= Sydney Bourne =

English football club executive

Sydney Bourne (c. 1857- 1930) was the first chairman of Crystal Palace F.C.

Bourne was a local football enthusiast who joined the board of Crystal Palace at the invitation of Edmund Goodman. Goodman had stumbled upon Bourne's name after searching the records of FA Cup Final ticket sales. Noting that Bourne was a regular purchaser of tickets, Goodman approached him regarding the idea of a new club playing at the FA Cup Final venue. Bourne was very agreeable to the idea and joined the board of directors, being elected chairman at the club's first ever meeting and remaining until his death in 1930.

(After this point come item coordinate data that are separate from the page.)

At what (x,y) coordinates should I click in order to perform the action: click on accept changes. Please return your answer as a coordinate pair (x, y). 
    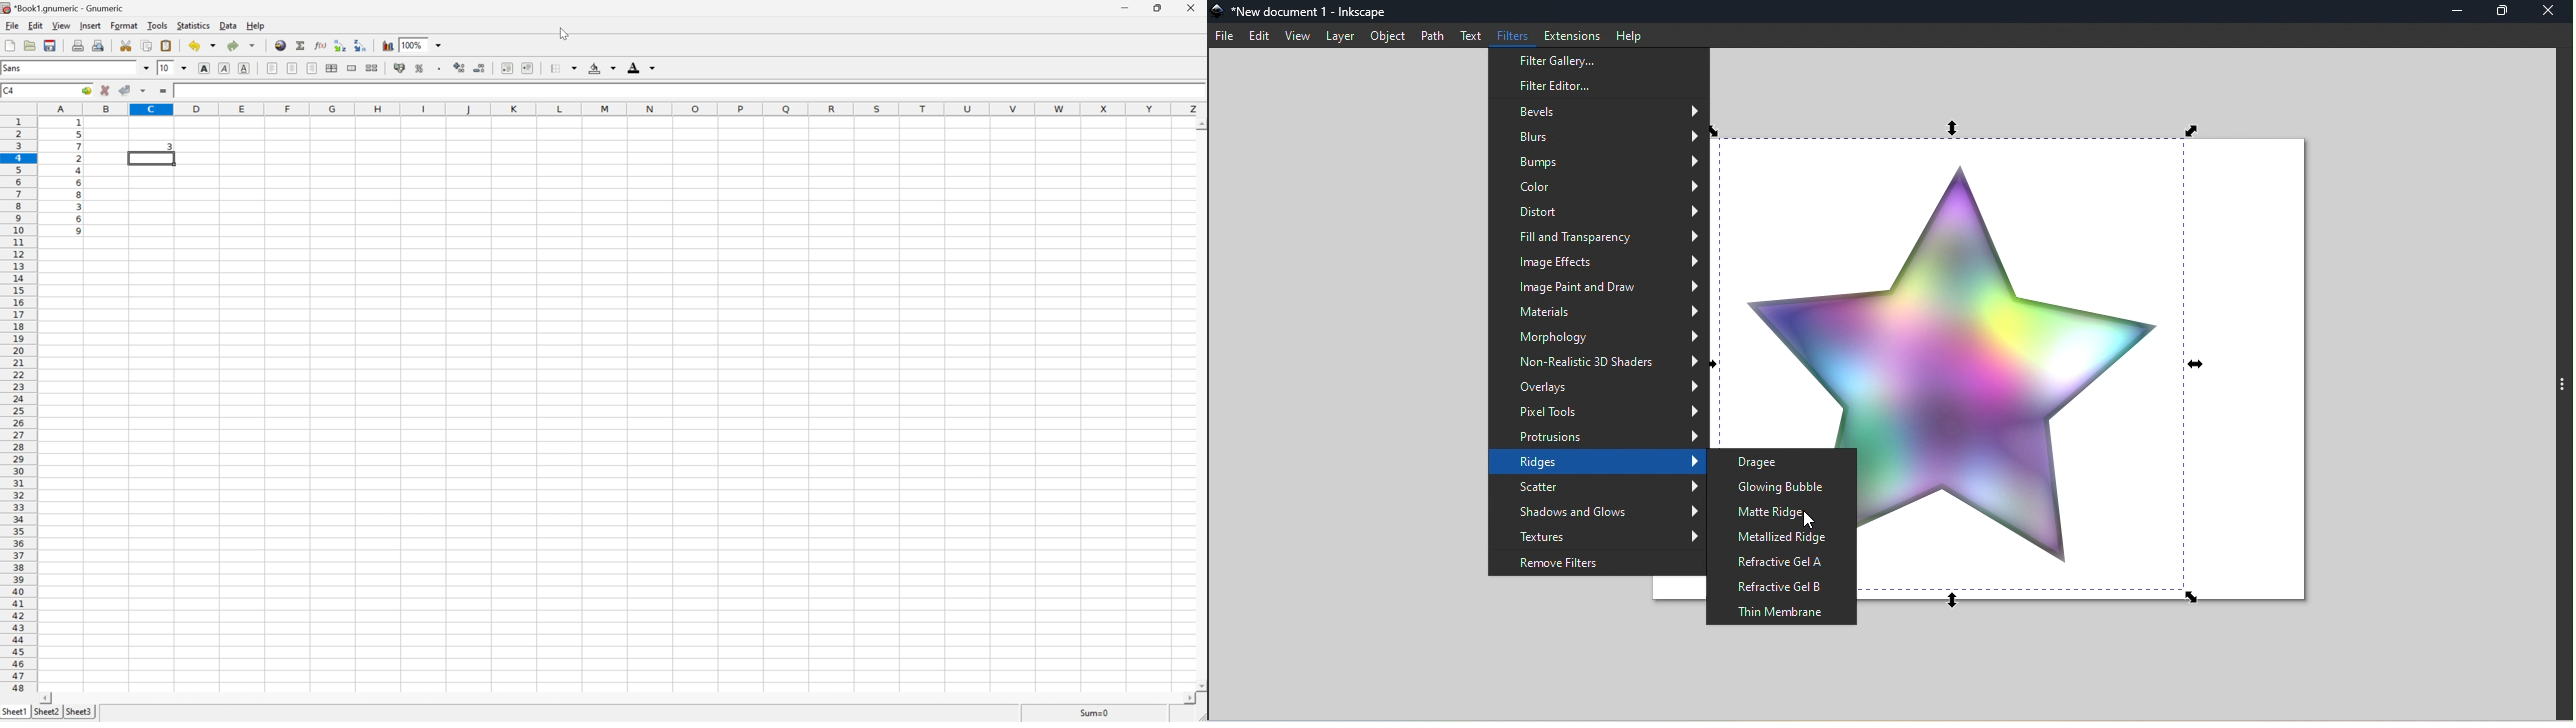
    Looking at the image, I should click on (125, 90).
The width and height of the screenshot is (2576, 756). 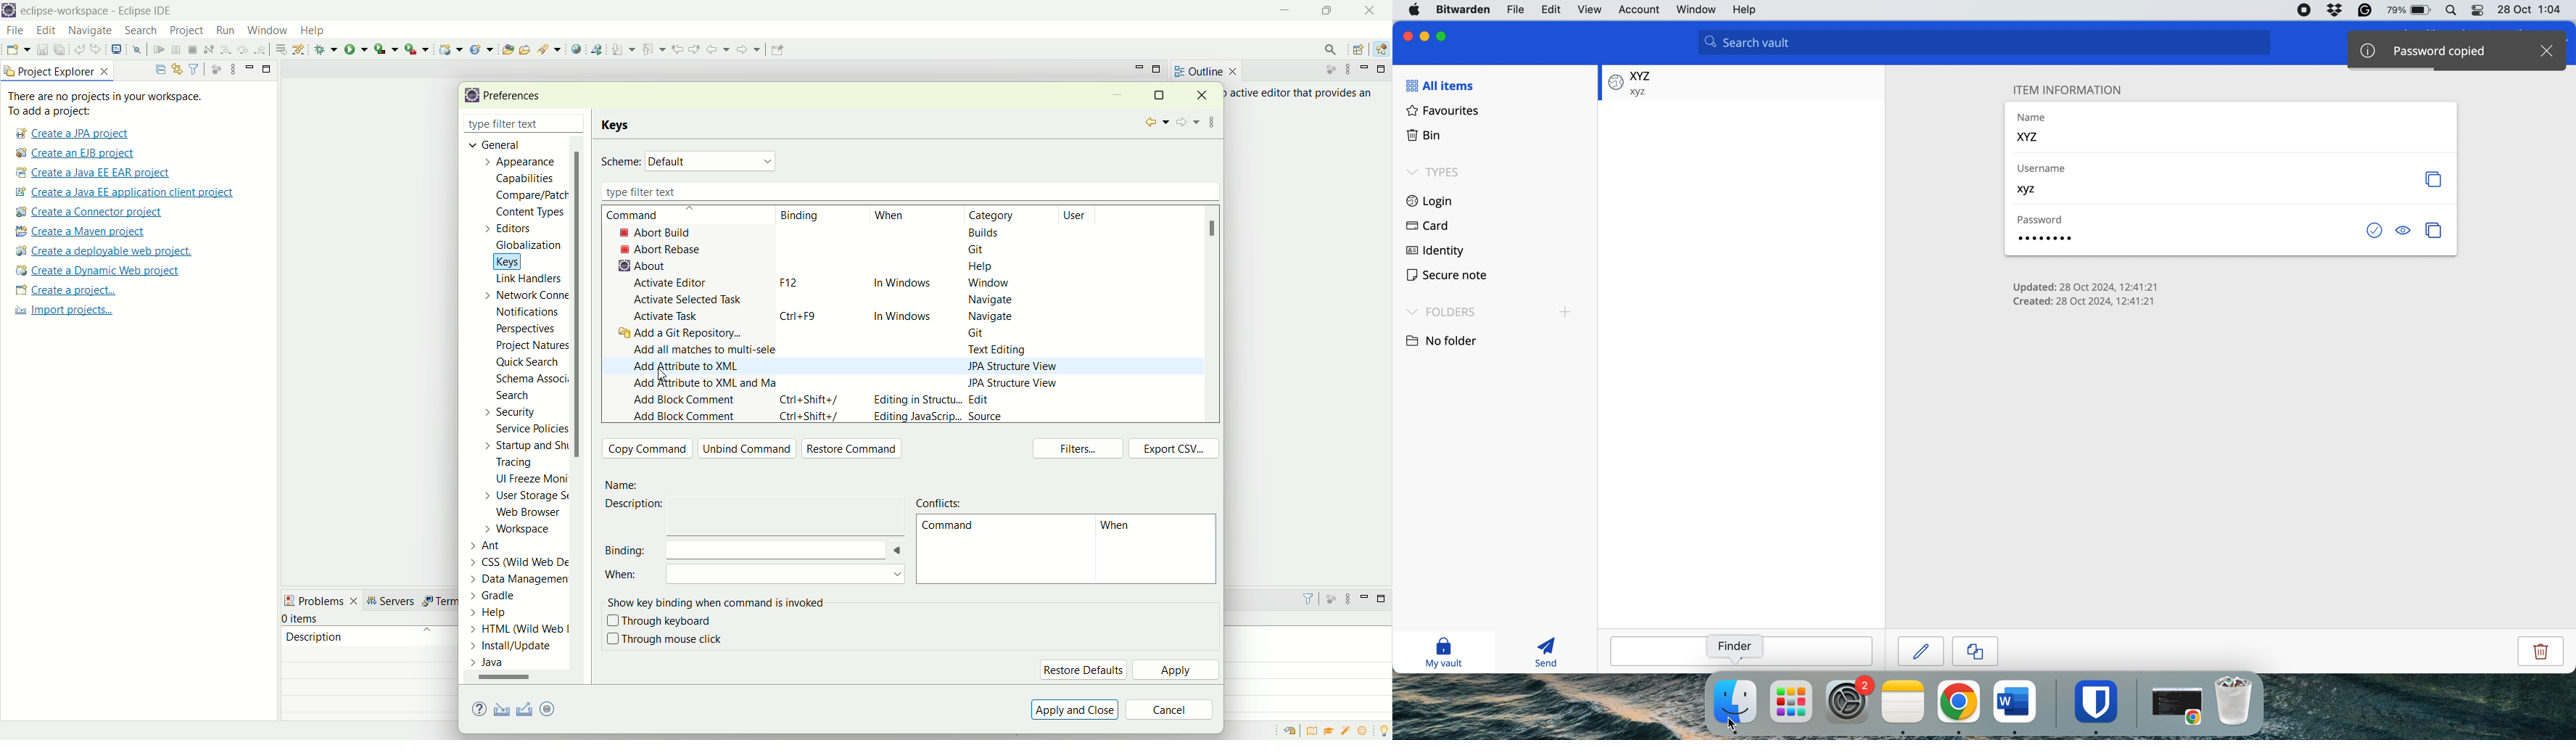 What do you see at coordinates (282, 49) in the screenshot?
I see `drop to frames` at bounding box center [282, 49].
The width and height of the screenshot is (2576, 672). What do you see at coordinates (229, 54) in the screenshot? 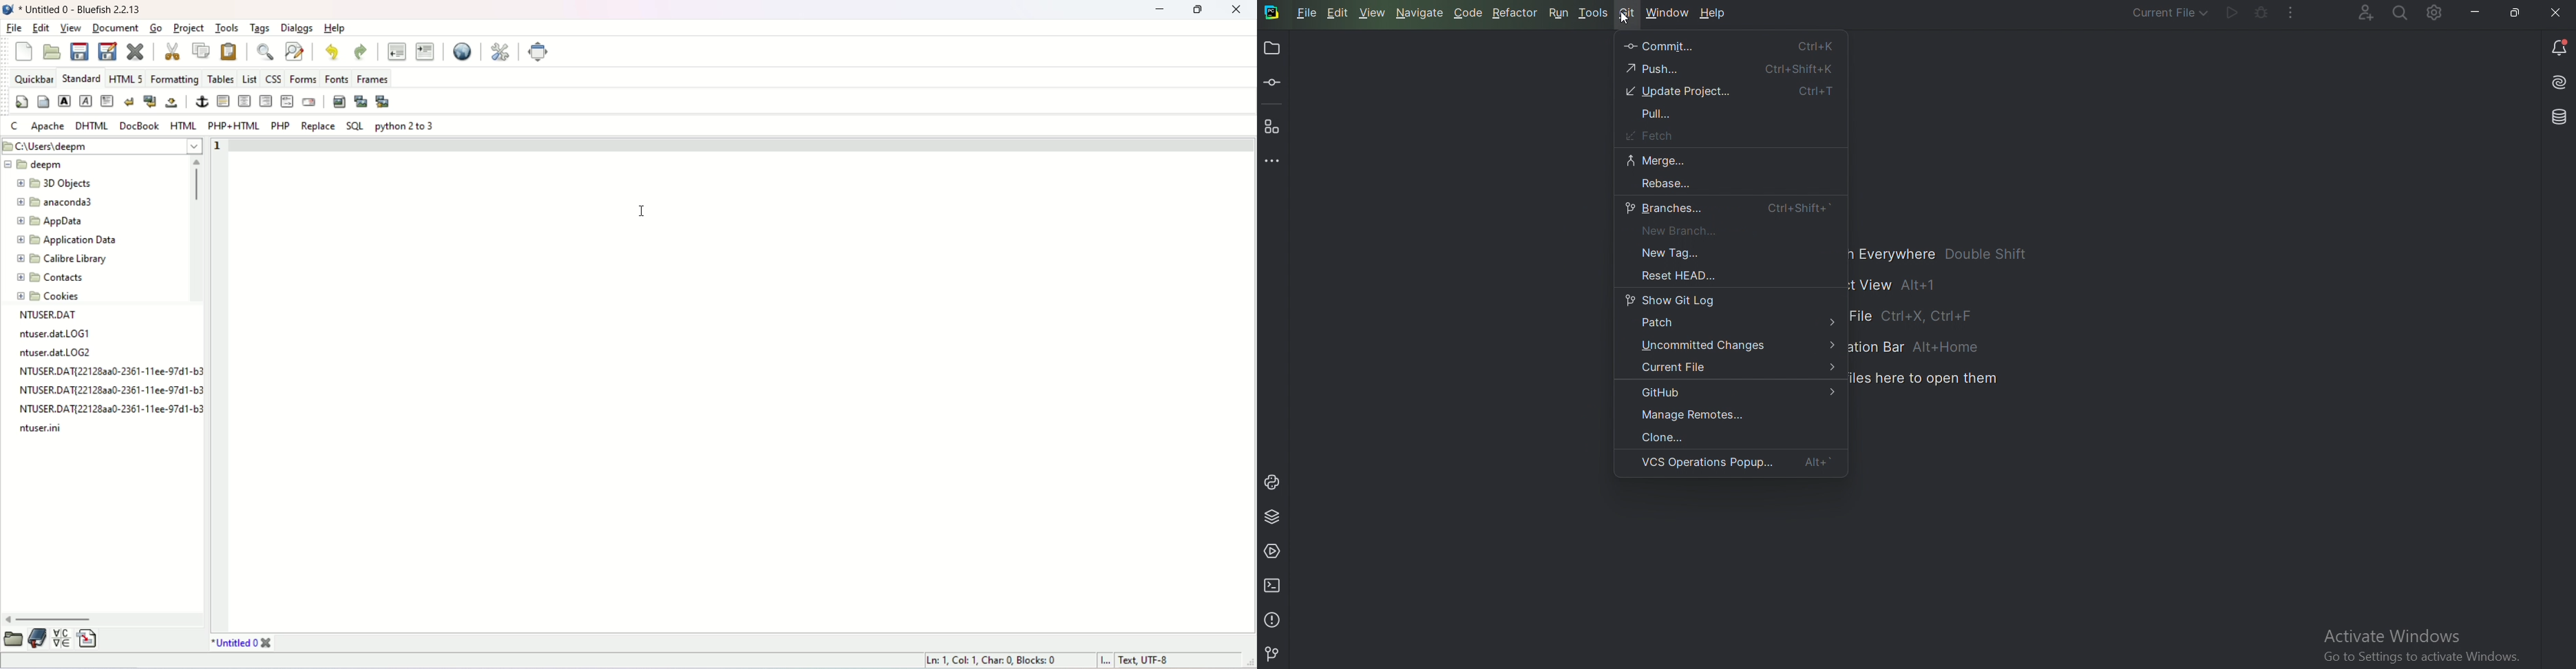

In 1909, Bourne was quoted in the press on the idea circulating at the time of football players forming a trade union. Bourne wished to place a Director's view of the idea on the public record, and noted: "nine out of ten clubs in England are insolvent, and are only kept alive by the personal sacrifices of their directors. If trade unionism is going to step in and interfere in every petty dispute there is not a director who will risk another shilling or devote another hour's work for the sport. Club directors have no objection to players forming a union of their own on fair and proper lines, but they are unanimously determined that any federation of players must work with their employers, and not against them, as the present players' union would do." Bourne also oversaw the purchase of the land for the building of Selhurst Park, which is still the club's home stadium today.